§ TASK REQUIREMENTS
Please reproduce the entries below word for word, keeping every line unchanged.

§ INPUT RECORDS
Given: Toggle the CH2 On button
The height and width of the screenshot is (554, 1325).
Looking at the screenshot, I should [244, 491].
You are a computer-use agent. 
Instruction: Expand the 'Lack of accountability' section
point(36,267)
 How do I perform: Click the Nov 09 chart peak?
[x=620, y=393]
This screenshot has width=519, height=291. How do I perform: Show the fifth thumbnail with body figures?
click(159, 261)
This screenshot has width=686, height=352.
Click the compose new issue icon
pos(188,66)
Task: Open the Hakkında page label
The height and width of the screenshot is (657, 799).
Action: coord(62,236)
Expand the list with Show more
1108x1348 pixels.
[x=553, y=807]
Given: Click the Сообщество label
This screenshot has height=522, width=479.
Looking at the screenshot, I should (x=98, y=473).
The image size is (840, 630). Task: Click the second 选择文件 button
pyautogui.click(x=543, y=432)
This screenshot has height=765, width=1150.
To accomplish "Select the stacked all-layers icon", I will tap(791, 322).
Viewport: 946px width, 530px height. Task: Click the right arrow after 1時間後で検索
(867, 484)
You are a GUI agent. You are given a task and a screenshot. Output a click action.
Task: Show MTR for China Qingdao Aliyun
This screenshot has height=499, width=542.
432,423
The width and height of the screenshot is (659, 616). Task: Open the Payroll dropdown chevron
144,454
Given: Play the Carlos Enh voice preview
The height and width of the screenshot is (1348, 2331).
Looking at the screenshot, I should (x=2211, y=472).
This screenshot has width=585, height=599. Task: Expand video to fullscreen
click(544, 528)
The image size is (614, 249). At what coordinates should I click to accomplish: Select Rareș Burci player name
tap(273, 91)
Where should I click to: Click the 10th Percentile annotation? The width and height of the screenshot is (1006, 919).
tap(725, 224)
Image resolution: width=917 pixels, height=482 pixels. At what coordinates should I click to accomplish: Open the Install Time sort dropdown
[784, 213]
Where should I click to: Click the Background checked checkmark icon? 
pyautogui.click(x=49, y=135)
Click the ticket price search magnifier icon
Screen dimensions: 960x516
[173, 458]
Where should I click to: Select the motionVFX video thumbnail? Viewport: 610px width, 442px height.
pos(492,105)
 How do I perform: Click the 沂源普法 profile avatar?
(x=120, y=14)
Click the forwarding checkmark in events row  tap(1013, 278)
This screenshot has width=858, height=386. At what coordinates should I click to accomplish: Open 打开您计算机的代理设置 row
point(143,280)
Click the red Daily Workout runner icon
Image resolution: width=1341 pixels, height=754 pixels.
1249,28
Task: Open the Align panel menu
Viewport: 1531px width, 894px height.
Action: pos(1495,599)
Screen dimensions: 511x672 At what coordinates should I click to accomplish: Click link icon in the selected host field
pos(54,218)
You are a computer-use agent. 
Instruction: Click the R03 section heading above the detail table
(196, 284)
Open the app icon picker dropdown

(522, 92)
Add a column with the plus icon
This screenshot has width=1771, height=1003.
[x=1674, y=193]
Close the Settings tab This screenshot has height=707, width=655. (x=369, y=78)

§ RESULT BELOW
Given: Toggle the CH2 On button
The height and width of the screenshot is (554, 1325).
Looking at the screenshot, I should [244, 491].
You are a computer-use agent. 
Instruction: Expand the 'Lack of accountability' section
point(36,267)
 How do I perform: Click the Nov 09 chart peak?
[x=620, y=393]
This screenshot has width=519, height=291. How do I perform: Show the fifth thumbnail with body figures?
click(159, 261)
This screenshot has width=686, height=352.
Click the compose new issue icon
pos(188,66)
Task: Open the Hakkında page label
The height and width of the screenshot is (657, 799).
Action: coord(62,236)
Expand the list with Show more
1108x1348 pixels.
[x=553, y=807]
Given: Click the Сообщество label
This screenshot has height=522, width=479.
Looking at the screenshot, I should (x=98, y=473).
The image size is (840, 630). Task: Click the second 选择文件 button
pyautogui.click(x=543, y=432)
This screenshot has height=765, width=1150.
To accomplish "Select the stacked all-layers icon", I will tap(791, 322).
Viewport: 946px width, 530px height. Task: Click the right arrow after 1時間後で検索
(867, 484)
You are a GUI agent. You are given a task and a screenshot. Output a click action.
Task: Show MTR for China Qingdao Aliyun
This screenshot has height=499, width=542.
432,423
The width and height of the screenshot is (659, 616). Task: Open the Payroll dropdown chevron
144,454
Given: Play the Carlos Enh voice preview
The height and width of the screenshot is (1348, 2331).
Looking at the screenshot, I should (x=2211, y=472).
This screenshot has width=585, height=599. Task: Expand video to fullscreen
click(544, 528)
The image size is (614, 249). At what coordinates should I click to accomplish: Select Rareș Burci player name
tap(273, 91)
Where should I click to: Click the 10th Percentile annotation? The width and height of the screenshot is (1006, 919).
tap(725, 224)
Image resolution: width=917 pixels, height=482 pixels. At what coordinates should I click to accomplish: Open the Install Time sort dropdown
[784, 213]
Where should I click to: Click the Background checked checkmark icon? 
pyautogui.click(x=49, y=135)
Click the ticket price search magnifier icon
Screen dimensions: 960x516
[173, 458]
Where should I click to: Select the motionVFX video thumbnail? Viewport: 610px width, 442px height.
pos(492,105)
 How do I perform: Click the 沂源普法 profile avatar?
(x=120, y=14)
Click the forwarding checkmark in events row  tap(1013, 278)
This screenshot has width=858, height=386. At what coordinates should I click to accomplish: Open 打开您计算机的代理设置 row
point(143,280)
Click the red Daily Workout runner icon
Image resolution: width=1341 pixels, height=754 pixels.
1249,28
Task: Open the Align panel menu
Viewport: 1531px width, 894px height.
Action: pos(1495,599)
Screen dimensions: 511x672 At what coordinates should I click to accomplish: Click link icon in the selected host field
pos(54,218)
You are a computer-use agent. 
Instruction: Click the R03 section heading above the detail table
(196, 284)
Open the app icon picker dropdown

(522, 92)
Add a column with the plus icon
This screenshot has width=1771, height=1003.
[x=1674, y=193]
Close the Settings tab This screenshot has height=707, width=655. (x=369, y=78)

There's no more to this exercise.